Ai models show gender-based bias in risk decisions, study reveals behavioral differences

AI Models Show Gender-Influenced Risk Behavior, Study Finds

Artificial intelligence systems are increasingly being used in decision-making roles, from finance to healthcare. But a new study suggests these systems may not be as neutral as previously assumed—especially when their responses are influenced by gender-based prompts.

Researchers at Allameh Tabataba’i University in Tehran, Iran, have discovered that large language models (LLMs) significantly adapt their approach to risk depending on whether they are instructed to behave like a man or a woman. The findings point to an intriguing—and potentially problematic—tendency: when told to adopt a female persona, most AI models become more risk-averse, while adopting a male identity encourages bolder, more risk-tolerant decision-making.

The study involved testing prominent AI models developed by companies such as OpenAI, Google, Meta, and DeepSeek. Researchers provided the models with hypothetical financial decision-making scenarios, then prompted them to respond as if they were either male or female. The results revealed a consistent pattern across most tested systems: gender identity prompts led to notable changes in risk preferences.

Among the models tested, DeepSeek Reasoner and Google’s Gemini 2.0 Flash-Lite exhibited the most significant shifts in behavior. These models showed a marked decrease in risk appetite when asked to think as women, whereas they displayed increased willingness to take risks when told to assume a male perspective.

This behavioral mirroring raises important questions about the way language models are trained. LLMs are developed using vast datasets compiled from the internet, which may contain implicit gender biases that shape the models’ responses. When prompted to “act like a woman,” the models may be drawing on stereotypical representations of femininity and cautiousness encoded in their training data.
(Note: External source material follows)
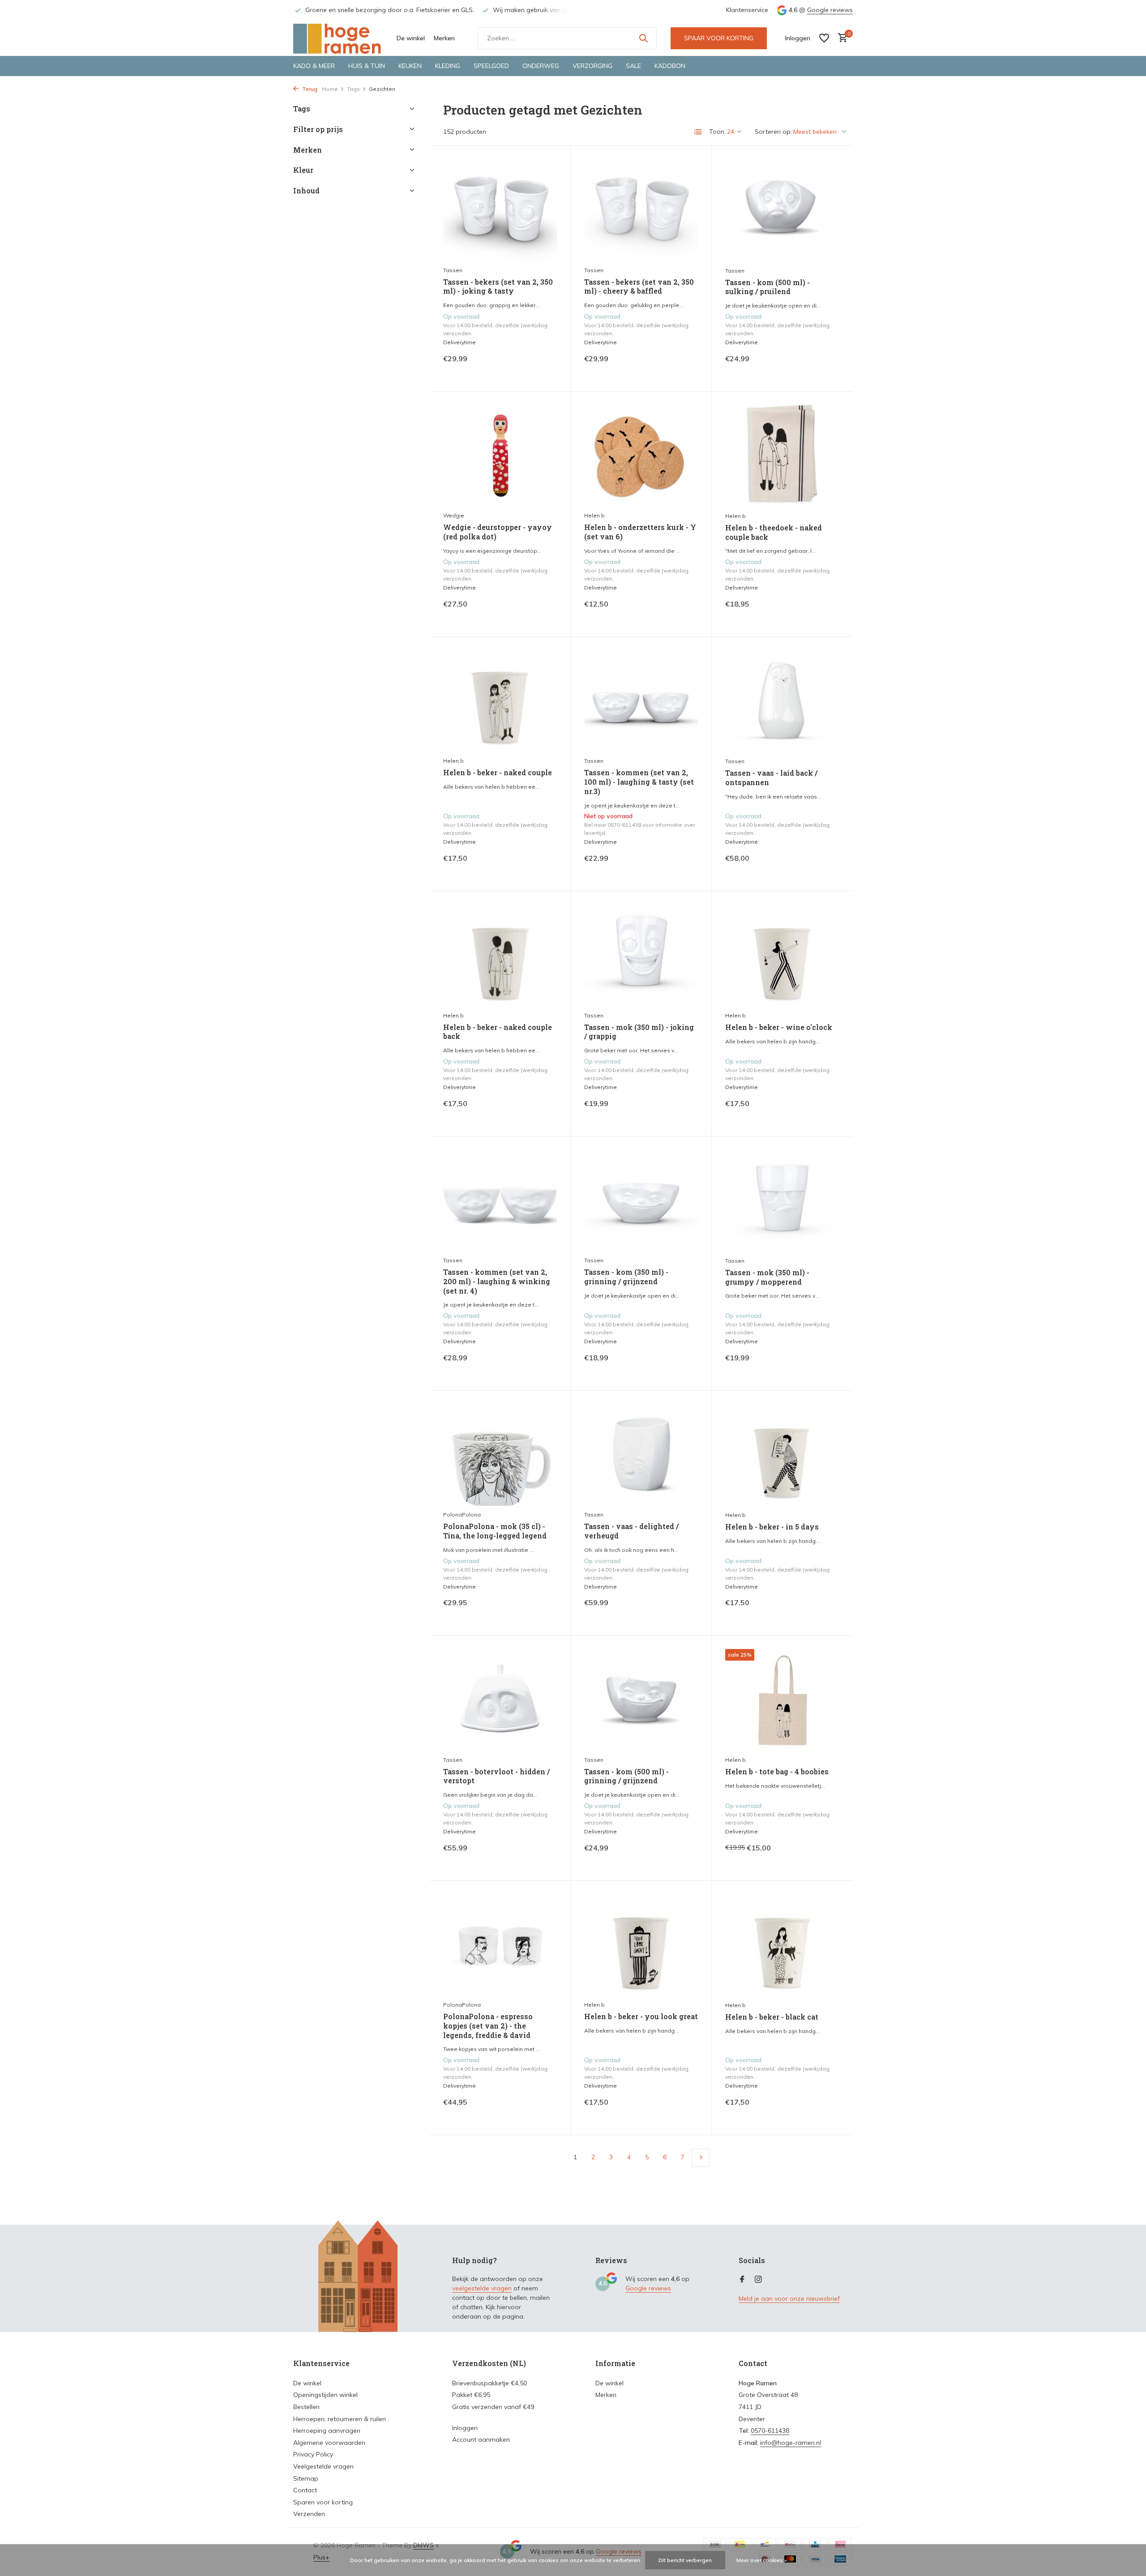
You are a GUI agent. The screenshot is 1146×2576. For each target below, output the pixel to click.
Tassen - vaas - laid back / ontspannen (771, 778)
While these findings are not entirely surprising—given that societal norms often associate risk-taking with masculinity and caution with femininity—their replication in AI systems is cause for concern. AI is increasingly being integrated into environments where neutrality and fairness are critical, such as hiring, lending, and medical diagnostics. If gender-based prompts can shift an AI’s decision-making framework, this could reinforce or even amplify existing human biases.

The implications go beyond theoretical. In financial sectors, for example, automated decision-making tools may provide different recommendations depending on how they’re prompted, potentially affecting portfolio management or credit lending decisions. This could result in unequal treatment if such systems are unknowingly influenced by gender-coded prompts or user inputs.
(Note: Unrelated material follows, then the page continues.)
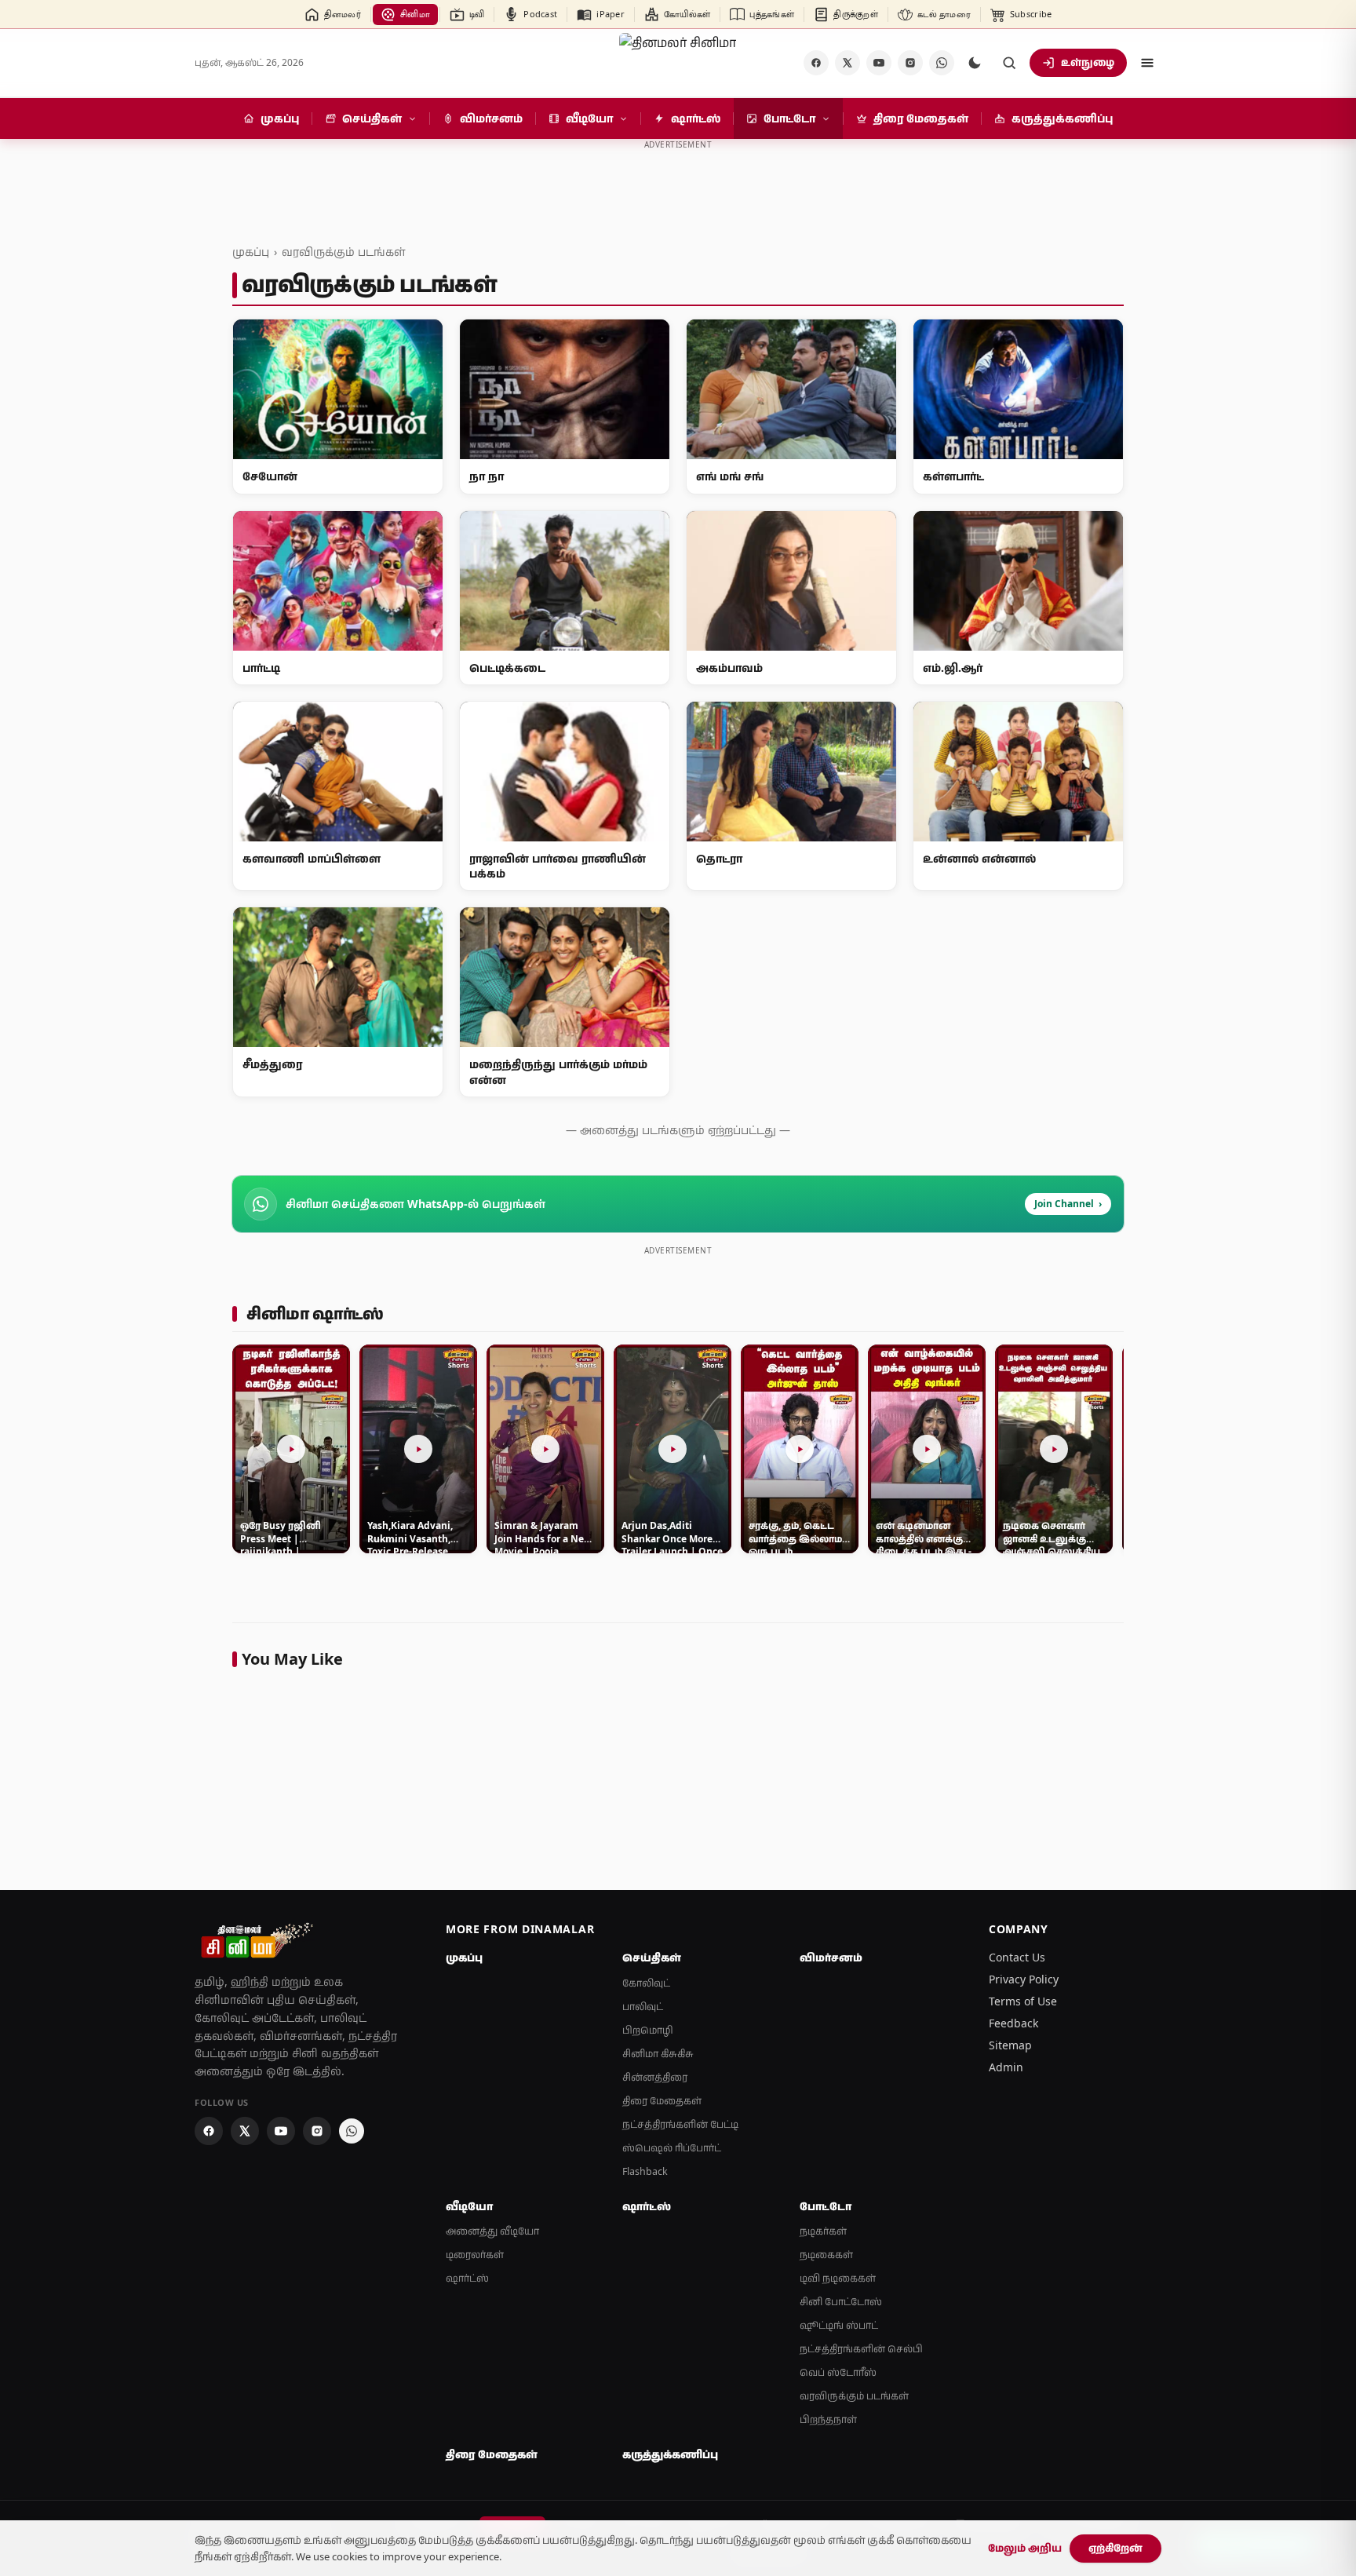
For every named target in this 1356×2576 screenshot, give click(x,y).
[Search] (1009, 63)
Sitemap (1010, 2045)
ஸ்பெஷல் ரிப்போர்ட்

In practical terms, this means developers and regulators need to be more vigilant. AI systems should not only be tested for performance and safety, but also for behavioral consistency across different identity prompts. Transparency in training data and prompt engineering practices will be critical in ensuring these systems do not perpetuate social biases.

Moreover, the research reinforces the importance of prompt design in AI interactions. Since LLMs are sensitive to subtle linguistic cues, even slight variations in phrasing can significantly alter their output. This highlights the ethical responsibility of developers and users to understand how prompts may shape model behavior.

To mitigate these risks, AI training processes may need to incorporate bias correction mechanisms and more diverse data sources. Additionally, implementing identity-neutral defaults and guardrails could help prevent models from adopting stereotypical thinking patterns, especially in high-stakes applications.

The study also opens up new research avenues. Future investigations may explore how other aspects of identity—such as age, race, or nationality—affect AI decision-making. There’s also the question of whether different LLM architectures (e.g., transformer-based models vs. retrieval-augmented systems) exhibit varying degrees of sensitivity to identity cues.

Importantly, this work underscores that AI does not operate in a vacuum. It reflects the cultural, historical, and linguistic patterns embedded in the data it consumes. As such, the AI community must strive to understand and address these reflections, ensuring that models serve as tools for fairer, more equitable decision-making, rather than reinforcing outdated norms.

In sum, the research from Allameh Tabataba’i University serves as a wake-up call. As AI becomes more ingrained in decision-making processes, understanding how subtle factors like gendered prompts affect its behavior is essential. Only by recognizing and addressing these influences can we build systems that are not only intelligent but also just and impartial.